**TASK PROMPT**
Copy nothing but the lines below running from the line containing "Where should I click to: Select" through the line containing "Task: Select the Clicks metric cell", both end lines included.

(Stored records)
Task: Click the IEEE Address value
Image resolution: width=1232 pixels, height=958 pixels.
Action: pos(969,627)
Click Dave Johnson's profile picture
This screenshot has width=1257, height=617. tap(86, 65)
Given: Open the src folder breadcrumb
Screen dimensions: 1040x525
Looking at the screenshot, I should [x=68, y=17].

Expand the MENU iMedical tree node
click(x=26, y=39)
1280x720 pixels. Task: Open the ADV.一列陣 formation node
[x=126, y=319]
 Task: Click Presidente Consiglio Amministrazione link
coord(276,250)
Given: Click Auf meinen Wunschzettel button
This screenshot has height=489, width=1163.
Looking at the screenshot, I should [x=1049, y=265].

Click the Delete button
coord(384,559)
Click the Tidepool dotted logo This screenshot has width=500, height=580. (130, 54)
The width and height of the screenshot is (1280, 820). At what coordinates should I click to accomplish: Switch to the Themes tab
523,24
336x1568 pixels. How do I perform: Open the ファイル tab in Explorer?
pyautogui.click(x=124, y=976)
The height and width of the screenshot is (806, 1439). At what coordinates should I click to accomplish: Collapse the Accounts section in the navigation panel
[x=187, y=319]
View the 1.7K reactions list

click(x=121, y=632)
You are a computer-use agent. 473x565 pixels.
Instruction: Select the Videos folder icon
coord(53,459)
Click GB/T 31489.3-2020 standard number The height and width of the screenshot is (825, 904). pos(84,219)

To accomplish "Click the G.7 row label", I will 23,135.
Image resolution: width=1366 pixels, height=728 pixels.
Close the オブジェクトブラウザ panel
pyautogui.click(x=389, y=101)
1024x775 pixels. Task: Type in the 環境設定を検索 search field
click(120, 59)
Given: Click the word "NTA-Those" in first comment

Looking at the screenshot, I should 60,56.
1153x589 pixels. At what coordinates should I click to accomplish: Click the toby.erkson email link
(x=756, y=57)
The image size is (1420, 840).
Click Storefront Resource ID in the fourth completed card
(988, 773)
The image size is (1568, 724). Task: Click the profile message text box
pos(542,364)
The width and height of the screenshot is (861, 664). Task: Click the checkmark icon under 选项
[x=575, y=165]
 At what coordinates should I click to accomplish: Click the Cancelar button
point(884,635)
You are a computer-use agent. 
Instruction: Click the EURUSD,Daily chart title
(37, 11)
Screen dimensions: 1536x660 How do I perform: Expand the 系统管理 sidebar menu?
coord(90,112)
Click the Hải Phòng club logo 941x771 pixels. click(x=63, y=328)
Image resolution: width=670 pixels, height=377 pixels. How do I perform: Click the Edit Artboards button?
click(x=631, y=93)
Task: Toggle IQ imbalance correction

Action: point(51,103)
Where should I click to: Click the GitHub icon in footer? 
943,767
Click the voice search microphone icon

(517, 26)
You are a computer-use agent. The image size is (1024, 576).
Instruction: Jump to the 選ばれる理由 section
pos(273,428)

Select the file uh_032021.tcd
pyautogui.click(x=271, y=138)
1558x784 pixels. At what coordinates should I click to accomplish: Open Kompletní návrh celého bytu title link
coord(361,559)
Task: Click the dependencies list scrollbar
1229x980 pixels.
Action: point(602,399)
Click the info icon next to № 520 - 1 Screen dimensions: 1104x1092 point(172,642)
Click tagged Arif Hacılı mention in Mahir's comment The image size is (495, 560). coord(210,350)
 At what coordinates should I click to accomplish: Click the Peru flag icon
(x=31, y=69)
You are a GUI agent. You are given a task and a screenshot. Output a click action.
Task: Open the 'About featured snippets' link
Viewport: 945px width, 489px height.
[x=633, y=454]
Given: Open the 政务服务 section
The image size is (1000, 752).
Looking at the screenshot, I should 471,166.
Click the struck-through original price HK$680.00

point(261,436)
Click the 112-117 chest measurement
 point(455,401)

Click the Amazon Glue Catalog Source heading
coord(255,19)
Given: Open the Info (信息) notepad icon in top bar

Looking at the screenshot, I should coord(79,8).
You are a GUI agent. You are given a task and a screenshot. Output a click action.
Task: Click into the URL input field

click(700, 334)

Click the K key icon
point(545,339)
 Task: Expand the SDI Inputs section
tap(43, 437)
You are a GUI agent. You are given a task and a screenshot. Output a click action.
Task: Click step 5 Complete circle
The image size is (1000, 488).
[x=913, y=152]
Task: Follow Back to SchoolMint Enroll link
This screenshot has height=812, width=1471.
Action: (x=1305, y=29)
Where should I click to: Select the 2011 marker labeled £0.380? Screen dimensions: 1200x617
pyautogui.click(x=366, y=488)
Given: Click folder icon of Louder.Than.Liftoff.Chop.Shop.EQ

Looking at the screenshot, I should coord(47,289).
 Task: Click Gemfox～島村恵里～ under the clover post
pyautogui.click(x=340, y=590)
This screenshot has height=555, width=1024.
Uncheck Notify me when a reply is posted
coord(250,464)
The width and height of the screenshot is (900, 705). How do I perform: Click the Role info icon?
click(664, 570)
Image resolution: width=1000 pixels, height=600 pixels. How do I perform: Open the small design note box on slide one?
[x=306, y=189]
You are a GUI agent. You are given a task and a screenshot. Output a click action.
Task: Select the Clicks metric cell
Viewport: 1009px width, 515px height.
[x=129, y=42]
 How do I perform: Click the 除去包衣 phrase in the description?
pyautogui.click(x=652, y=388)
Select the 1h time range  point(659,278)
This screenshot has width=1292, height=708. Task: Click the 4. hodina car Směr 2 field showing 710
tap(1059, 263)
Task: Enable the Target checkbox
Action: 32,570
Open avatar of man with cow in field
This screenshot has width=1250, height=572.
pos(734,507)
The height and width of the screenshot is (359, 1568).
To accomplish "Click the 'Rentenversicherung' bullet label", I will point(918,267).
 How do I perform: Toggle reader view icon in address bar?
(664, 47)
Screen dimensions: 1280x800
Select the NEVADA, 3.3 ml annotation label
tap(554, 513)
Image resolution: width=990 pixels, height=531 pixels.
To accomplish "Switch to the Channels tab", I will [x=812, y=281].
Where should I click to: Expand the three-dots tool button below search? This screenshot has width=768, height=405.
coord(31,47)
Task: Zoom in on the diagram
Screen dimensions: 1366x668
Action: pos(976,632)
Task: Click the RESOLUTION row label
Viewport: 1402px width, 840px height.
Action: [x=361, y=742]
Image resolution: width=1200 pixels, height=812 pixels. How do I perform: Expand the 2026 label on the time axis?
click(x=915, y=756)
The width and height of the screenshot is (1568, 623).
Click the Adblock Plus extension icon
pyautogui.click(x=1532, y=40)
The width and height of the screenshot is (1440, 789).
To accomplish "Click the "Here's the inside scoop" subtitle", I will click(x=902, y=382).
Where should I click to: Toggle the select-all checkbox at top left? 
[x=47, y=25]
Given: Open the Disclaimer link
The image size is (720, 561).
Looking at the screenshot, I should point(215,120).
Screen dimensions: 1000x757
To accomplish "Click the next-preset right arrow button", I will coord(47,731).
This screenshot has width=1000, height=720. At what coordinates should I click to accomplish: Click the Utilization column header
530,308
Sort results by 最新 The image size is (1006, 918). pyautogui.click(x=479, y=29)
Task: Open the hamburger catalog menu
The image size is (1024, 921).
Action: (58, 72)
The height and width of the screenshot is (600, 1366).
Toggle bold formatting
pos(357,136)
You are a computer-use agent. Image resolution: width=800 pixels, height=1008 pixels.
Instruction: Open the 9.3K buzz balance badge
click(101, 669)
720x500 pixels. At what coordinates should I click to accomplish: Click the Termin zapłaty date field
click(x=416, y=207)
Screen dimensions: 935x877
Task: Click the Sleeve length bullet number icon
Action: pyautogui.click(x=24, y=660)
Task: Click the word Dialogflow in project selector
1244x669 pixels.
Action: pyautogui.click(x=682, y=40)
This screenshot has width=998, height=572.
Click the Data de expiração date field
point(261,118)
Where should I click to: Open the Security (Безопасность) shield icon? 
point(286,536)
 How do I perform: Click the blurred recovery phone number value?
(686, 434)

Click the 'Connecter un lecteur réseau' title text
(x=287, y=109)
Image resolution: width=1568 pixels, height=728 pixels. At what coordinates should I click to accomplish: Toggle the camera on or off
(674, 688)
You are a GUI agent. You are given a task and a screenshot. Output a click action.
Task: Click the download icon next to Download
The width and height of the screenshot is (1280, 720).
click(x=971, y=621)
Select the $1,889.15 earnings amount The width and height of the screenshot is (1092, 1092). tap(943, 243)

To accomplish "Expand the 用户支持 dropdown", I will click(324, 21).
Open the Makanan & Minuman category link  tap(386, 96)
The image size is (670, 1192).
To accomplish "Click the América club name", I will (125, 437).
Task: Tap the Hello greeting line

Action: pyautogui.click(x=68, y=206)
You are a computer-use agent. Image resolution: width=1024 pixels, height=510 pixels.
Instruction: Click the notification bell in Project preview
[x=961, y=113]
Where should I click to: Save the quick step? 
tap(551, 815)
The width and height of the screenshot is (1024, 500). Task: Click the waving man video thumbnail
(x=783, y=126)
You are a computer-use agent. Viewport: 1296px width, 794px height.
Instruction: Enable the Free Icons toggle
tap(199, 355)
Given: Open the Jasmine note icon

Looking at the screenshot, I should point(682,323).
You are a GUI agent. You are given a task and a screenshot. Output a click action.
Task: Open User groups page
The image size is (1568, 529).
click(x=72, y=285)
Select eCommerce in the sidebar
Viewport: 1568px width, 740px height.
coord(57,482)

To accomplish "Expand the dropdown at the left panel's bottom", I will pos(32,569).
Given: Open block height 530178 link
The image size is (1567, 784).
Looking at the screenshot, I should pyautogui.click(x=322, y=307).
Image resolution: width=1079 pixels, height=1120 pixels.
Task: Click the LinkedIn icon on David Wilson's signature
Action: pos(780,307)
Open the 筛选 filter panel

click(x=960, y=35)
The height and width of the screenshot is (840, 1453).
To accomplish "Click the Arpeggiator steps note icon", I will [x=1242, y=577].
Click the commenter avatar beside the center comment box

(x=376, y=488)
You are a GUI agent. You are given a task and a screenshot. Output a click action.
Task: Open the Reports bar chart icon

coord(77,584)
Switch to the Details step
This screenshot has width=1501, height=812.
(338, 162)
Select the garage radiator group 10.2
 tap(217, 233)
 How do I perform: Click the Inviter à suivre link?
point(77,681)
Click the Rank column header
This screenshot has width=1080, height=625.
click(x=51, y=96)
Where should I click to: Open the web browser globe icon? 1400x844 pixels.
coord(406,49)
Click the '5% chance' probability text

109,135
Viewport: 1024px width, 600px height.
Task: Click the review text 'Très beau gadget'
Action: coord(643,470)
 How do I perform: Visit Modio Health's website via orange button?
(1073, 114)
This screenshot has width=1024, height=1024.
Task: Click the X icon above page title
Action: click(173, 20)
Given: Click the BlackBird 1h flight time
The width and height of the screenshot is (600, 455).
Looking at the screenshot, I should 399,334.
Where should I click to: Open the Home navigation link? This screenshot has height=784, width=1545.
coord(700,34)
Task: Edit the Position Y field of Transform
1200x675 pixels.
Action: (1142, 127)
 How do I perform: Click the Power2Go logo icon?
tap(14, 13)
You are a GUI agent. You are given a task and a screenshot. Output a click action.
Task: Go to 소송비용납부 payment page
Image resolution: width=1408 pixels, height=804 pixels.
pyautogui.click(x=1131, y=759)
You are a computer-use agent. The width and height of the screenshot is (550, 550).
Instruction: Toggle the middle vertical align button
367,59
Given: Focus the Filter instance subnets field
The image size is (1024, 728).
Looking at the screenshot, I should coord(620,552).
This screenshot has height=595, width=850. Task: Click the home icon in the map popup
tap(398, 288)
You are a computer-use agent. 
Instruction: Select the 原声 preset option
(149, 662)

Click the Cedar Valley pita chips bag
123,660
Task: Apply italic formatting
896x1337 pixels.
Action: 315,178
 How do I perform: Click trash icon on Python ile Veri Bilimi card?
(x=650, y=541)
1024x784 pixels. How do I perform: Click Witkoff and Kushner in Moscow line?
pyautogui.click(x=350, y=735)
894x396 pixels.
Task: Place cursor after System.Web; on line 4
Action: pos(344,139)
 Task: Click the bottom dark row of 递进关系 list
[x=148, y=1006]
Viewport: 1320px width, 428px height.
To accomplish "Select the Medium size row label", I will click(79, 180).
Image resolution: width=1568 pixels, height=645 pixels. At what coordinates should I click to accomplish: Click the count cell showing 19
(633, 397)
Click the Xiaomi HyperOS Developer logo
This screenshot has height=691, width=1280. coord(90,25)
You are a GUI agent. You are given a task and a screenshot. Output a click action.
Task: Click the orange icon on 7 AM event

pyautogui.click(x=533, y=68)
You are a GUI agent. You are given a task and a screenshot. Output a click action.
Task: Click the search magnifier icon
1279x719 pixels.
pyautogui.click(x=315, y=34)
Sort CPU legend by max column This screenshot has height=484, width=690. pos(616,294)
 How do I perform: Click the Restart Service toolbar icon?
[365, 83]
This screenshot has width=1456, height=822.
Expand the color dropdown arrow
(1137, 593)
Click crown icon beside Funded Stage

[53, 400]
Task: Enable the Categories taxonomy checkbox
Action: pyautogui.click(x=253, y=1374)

**RESPONSE BOX**
Where should I click to: Select the 2011 marker labeled £0.380? Screen dimensions: 1200x617
pyautogui.click(x=366, y=488)
Given: Click folder icon of Louder.Than.Liftoff.Chop.Shop.EQ

Looking at the screenshot, I should coord(47,289).
 Task: Click Gemfox～島村恵里～ under the clover post
pyautogui.click(x=340, y=590)
This screenshot has height=555, width=1024.
Uncheck Notify me when a reply is posted
coord(250,464)
The width and height of the screenshot is (900, 705). How do I perform: Click the Role info icon?
click(664, 570)
Image resolution: width=1000 pixels, height=600 pixels. How do I perform: Open the small design note box on slide one?
[x=306, y=189]
You are a GUI agent. You are given a task and a screenshot. Output a click action.
Task: Select the Clicks metric cell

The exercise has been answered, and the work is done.